内容を探る:
**A.** 大川原化工機事件の記事から、「化学機械メーカー「大川原化工」で始まり「逮捕・起訴された。約7カ月後、勾留中に胃がんが見つかる。」まで続く部分を一字も変えずに書き出すこと。
**B.** 大川原化工機事件の記事を、示された最後の文の次から引き継いで書き進めること。

本文:
「人質司法」批判、聖域だった裁判所 技術者の死が起こす静かな変化
毎日新聞 2025/5/31 06:00(最終更新 5/31 06:00) 有料記事 2149文字
東京高裁判決を受け、相嶋静夫さんの遺影を前に記者会見に臨む長男(右)=東京・霞が関の司法記者クラブで2025年5月28日午後3時55分、宮武祐希撮影
「違法な逮捕、勾留請求で直ちに医療機関を受診できなかった」「起訴取り消しの事実を知らぬまま死亡した」
化学機械メーカー「大川原化工機」(横浜市)の冤罪(えんざい)事件を巡る国家賠償訴訟で、28日の東京高裁判決は、一人の技術者の望まぬ最期に触れた。
警視庁公安部、東京地検の違法捜査が厳しく断罪される一方、被告に含まれなかったため責任が追及されなかった組織がある。
法服に身を包んだ裁判官たち自身が所属する裁判所だ。
大川原化工機冤罪事件で、東京高裁は1審よりも踏み込んだ認定で、警視庁公安部と東京地検の捜査を違法と断じました。連載「暴走した権力」(全3回)の最終回です 1回目 ゆがめた捜査 2回目 検証しない警察・検察 3回目 「人質司法」は変わるのか
理不尽な刑事司法への怒り
大川原化工機元顧問、相嶋静夫さん(享年72)は2020年3月に外為法違反容疑で逮捕・起訴された。約7カ月後、勾留中に胃がんが見つかる。

提供データ:
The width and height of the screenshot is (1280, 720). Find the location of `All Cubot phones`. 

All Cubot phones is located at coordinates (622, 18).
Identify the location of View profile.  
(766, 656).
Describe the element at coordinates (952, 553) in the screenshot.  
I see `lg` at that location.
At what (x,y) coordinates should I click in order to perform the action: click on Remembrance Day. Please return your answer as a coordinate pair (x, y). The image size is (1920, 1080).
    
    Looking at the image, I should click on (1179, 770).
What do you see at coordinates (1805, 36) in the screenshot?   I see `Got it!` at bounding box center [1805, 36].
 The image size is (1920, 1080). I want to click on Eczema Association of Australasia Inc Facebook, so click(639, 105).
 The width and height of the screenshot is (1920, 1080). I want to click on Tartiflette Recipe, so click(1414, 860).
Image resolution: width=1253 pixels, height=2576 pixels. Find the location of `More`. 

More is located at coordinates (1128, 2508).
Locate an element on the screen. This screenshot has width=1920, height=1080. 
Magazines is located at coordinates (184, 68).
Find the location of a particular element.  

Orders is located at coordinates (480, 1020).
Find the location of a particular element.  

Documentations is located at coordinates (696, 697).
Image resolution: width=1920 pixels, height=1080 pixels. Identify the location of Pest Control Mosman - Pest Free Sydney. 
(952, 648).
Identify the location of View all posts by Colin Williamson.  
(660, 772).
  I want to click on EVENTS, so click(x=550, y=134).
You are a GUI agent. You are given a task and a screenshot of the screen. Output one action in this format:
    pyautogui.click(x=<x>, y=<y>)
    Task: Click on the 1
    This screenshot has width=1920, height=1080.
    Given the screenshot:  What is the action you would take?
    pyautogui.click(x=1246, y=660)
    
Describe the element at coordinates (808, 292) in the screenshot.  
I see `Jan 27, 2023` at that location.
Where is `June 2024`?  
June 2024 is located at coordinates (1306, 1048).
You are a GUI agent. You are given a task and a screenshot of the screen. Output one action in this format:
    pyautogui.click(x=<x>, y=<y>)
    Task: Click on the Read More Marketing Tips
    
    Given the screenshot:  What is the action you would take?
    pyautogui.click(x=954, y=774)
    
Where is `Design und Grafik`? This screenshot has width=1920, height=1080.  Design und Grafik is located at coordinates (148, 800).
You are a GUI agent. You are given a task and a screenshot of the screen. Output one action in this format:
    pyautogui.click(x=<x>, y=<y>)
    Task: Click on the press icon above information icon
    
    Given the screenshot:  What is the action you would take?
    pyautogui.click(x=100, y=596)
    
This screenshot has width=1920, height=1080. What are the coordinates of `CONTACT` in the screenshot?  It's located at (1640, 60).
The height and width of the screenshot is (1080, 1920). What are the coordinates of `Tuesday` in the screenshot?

解答欄:
**A.**
化学機械メーカー「大川原化工機」(横浜市)の冤罪(えんざい)事件を巡る国家賠償訴訟で、28日の東京高裁判決は、一人の技術者の望まぬ最期に触れた。
警視庁公安部、東京地検の違法捜査が厳しく断罪される一方、被告に含まれなかったため責任が追及されなかった組織がある。
法服に身を包んだ裁判官たち自身が所属する裁判所だ。
大川原化工機冤罪事件で、東京高裁は1審よりも踏み込んだ認定で、警視庁公安部と東京地検の捜査を違法と断じました。連載「暴走した権力」(全3回)の最終回です 1回目 ゆがめた捜査 2回目 検証しない警察・検察 3回目 「人質司法」は変わるのか
理不尽な刑事司法への怒り
大川原化工機元顧問、相嶋静夫さん(享年72)は2020年3月に外為法違反容疑で逮捕・起訴された。約7カ月後、勾留中に胃がんが見つかる。

**B.**
「いつ命に関わる事態になってもおかしくない。早期に外部の病院で治療を受ける必要がある」。
弁護人は保釈を請求した。これに対し、地検は社内で口裏合わせをして「罪証を隠滅する恐れがある」と反対。東京地裁もこれを追認した。
面会で衰弱する相嶋さんを目の当たりにした妻は命の危険を感じ、「保釈のためにうそをつくしかない」と懇願した。
だが、相嶋さんが首を縦に振ることはなかった。
体調の悪化から勾留は一時停止され、病院へと移った。
「今に見てろよ」。病床でも製品開発に情熱をささげた技術者としてのプライドと、理不尽な刑事司法への怒りが消えることはなかった。
相嶋さんは21年2月7日に息を引き取った。保釈請求は最後まで認められなかった。